What’s confusing is that there would have been no blowback had one of these willfully ignorant neighbors decided to be a good Samaritan and actually reported what they saw to Child Protective Services anonymously. There was no need to be go over waving a shotgun and demand answers.  But at least have the courage and humanity to make that phone call so the authorities who are trained in identifying abuse can investigate.

What’s even more baffling to me is that these neighbors have no issue taking their five minutes of fame on television, unabashedly expressing their shock and awe at the inconceivable reality that they did nothing about. Which honestly only makes them look like a bunch of cowards who I hope feel extremely guilty for the rest of their lives. Or at least until they figure out why they acted cowardly.

This isn’t to say that every neighbor is guilty of remaining silent despite their suspicions. I want to believe that, had some of the neighbors known unequivocally that abuse was occurring, they would have intervened. There’s some validity to this. In recent years, there has been a rash of incidents where concerned citizens who have witnessed parents harshly disciplining their kids in public have called the authorities to intervene. And overall public sentiment in support of spanking as an acceptable means of discipline – while still a majority – is down substantially since 1986. Given these trends, you would think neighbors would be more aware and have the courage to do the right thing given they noticed some odd stuff going on. Unfortunately, the Turpin’s neighbors took the cowardly way out.

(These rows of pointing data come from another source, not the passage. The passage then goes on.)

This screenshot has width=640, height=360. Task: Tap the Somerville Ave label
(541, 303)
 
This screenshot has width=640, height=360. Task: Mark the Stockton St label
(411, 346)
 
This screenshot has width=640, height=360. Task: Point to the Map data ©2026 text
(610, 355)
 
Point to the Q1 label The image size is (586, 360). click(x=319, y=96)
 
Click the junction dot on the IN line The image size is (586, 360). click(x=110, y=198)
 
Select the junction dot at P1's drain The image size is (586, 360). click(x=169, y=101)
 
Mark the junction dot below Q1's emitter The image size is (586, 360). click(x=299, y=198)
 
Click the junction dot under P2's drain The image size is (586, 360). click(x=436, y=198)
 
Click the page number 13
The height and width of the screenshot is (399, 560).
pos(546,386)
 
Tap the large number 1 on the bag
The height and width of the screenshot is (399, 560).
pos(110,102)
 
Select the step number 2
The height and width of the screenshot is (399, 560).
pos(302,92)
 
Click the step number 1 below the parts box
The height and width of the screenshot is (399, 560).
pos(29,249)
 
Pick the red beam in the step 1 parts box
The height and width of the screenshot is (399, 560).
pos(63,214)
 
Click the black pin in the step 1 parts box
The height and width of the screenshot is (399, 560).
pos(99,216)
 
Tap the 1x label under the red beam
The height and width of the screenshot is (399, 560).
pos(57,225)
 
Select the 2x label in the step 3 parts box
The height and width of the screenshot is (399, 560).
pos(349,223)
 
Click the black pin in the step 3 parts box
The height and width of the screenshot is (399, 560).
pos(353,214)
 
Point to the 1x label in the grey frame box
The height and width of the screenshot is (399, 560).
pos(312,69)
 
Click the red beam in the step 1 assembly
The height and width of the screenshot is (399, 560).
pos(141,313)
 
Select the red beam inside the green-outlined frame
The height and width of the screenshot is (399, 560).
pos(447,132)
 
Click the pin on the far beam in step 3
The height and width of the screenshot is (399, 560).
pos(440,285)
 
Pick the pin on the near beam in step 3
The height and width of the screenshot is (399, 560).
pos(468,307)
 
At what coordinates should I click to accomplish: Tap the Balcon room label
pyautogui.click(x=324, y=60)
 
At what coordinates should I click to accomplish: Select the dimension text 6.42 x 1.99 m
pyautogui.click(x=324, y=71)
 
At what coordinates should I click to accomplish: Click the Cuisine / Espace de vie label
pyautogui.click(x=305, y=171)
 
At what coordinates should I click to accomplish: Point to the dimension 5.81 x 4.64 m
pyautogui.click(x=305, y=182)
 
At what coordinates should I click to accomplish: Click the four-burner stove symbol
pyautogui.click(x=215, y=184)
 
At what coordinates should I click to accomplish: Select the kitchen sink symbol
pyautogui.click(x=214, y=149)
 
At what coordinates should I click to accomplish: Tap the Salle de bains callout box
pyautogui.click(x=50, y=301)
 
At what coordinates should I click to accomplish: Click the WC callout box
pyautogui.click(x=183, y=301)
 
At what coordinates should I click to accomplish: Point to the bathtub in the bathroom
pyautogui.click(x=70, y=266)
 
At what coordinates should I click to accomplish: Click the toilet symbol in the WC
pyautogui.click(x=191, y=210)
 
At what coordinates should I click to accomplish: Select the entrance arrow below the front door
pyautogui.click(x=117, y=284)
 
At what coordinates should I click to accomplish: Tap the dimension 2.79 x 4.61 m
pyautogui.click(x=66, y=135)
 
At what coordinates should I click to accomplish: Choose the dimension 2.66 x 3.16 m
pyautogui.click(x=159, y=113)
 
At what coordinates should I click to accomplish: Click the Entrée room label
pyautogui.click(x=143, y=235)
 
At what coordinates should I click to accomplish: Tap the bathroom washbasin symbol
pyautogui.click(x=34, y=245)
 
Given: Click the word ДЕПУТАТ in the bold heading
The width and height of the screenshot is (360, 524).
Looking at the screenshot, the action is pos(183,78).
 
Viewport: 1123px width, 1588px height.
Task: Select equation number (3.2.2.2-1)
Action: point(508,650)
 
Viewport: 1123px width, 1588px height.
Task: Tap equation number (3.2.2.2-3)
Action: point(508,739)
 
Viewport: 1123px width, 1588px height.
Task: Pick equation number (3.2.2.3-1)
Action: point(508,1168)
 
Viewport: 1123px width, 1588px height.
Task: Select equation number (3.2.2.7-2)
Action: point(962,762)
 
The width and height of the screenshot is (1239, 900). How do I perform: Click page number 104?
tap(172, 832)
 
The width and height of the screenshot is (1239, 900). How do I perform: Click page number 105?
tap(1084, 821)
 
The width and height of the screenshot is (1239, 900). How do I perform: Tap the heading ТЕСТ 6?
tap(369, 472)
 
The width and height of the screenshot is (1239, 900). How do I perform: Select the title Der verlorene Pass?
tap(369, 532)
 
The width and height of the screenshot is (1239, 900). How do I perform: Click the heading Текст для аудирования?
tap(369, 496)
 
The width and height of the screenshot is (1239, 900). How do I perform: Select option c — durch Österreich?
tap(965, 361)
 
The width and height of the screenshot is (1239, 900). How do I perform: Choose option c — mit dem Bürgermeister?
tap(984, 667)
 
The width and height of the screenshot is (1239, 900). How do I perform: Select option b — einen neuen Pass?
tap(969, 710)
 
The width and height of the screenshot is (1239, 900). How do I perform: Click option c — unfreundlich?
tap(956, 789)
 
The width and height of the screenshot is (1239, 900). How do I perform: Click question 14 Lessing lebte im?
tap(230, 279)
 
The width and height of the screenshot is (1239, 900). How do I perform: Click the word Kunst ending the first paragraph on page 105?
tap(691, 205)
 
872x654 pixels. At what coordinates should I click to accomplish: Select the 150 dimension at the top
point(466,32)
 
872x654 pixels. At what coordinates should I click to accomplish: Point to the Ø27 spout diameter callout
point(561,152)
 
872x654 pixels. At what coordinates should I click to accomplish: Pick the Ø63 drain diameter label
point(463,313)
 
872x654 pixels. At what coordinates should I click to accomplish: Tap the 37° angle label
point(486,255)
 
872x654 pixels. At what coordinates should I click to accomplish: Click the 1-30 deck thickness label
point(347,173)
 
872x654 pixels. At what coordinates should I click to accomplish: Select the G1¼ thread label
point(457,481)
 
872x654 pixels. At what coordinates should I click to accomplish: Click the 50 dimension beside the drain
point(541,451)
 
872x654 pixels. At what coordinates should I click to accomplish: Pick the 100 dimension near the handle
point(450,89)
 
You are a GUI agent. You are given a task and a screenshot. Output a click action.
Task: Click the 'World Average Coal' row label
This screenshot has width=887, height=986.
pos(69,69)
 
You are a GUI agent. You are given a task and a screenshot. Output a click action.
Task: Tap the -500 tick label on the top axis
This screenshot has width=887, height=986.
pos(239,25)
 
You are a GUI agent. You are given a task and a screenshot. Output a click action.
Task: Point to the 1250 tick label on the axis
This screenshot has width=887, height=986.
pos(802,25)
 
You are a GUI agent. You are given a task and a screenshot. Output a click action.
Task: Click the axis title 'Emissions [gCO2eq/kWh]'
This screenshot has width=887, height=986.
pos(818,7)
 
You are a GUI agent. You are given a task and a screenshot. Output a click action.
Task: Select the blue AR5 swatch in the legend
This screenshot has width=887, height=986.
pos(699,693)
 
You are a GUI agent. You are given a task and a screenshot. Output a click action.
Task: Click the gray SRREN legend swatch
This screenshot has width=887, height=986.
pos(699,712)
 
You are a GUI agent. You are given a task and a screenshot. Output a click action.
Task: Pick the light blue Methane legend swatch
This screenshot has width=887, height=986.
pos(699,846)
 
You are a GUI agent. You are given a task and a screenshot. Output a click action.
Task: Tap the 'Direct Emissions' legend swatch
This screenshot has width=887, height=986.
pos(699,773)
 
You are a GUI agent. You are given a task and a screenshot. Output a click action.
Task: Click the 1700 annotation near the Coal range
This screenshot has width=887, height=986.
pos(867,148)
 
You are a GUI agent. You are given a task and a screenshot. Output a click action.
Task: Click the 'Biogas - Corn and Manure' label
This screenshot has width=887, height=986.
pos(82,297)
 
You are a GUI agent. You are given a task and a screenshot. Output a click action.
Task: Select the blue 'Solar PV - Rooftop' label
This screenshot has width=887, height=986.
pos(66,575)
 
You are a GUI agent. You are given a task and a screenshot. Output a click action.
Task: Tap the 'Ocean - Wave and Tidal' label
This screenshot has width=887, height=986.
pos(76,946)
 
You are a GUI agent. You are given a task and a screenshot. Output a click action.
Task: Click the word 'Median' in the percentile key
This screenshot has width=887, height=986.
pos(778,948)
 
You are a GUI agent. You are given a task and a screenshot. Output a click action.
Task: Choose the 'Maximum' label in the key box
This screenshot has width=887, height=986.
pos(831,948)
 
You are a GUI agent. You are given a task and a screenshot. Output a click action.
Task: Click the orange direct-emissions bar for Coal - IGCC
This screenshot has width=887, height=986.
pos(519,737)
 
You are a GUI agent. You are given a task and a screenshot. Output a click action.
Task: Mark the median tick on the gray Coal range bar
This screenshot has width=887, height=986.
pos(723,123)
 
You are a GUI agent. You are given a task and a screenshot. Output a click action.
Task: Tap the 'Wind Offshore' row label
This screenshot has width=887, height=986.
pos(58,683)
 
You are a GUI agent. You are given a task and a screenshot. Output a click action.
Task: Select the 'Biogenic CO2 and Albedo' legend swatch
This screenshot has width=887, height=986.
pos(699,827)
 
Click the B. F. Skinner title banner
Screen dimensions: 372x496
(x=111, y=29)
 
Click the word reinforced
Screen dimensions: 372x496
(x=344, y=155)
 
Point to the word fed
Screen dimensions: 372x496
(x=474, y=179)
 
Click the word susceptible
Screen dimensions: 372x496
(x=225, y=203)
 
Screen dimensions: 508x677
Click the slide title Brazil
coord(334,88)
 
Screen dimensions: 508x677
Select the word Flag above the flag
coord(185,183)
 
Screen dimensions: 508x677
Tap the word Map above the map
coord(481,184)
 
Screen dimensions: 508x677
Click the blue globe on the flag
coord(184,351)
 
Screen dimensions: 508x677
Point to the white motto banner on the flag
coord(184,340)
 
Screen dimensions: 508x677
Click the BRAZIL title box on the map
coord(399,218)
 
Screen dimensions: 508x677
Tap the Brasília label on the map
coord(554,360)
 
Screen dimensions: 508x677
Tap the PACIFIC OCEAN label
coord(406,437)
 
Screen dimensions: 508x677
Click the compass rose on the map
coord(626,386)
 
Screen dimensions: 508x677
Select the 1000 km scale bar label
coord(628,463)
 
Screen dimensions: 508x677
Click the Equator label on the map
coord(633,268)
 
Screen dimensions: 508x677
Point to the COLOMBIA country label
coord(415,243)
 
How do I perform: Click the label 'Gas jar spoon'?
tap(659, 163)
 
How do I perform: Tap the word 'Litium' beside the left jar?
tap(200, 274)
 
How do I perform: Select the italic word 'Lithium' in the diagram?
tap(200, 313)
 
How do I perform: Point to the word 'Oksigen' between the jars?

Why would they do this?  Are the neighbors also evil people?

Gavin de Becker writes in his book Protecting the Gift (same author of The Gift of Fear – if you haven’t read these books, you must!), “Safety starts with knowing that your intuition about people is a brilliant guardian. Listening to intuition really means listening to yourself. Like everyone, you’ve had scores of experiences when you listened and were later grateful, and scores of experiences when you chose not to listen and were later regretful.”

This month is officially National Slavery and Human Trafficking month. If you want to make a difference in a victim’s life by paying attention to some of the most common signs of abuse, don’t look the other way.  Listen to your gut.

And then start by doing something about it.

Your neighbor’s life may depend on it.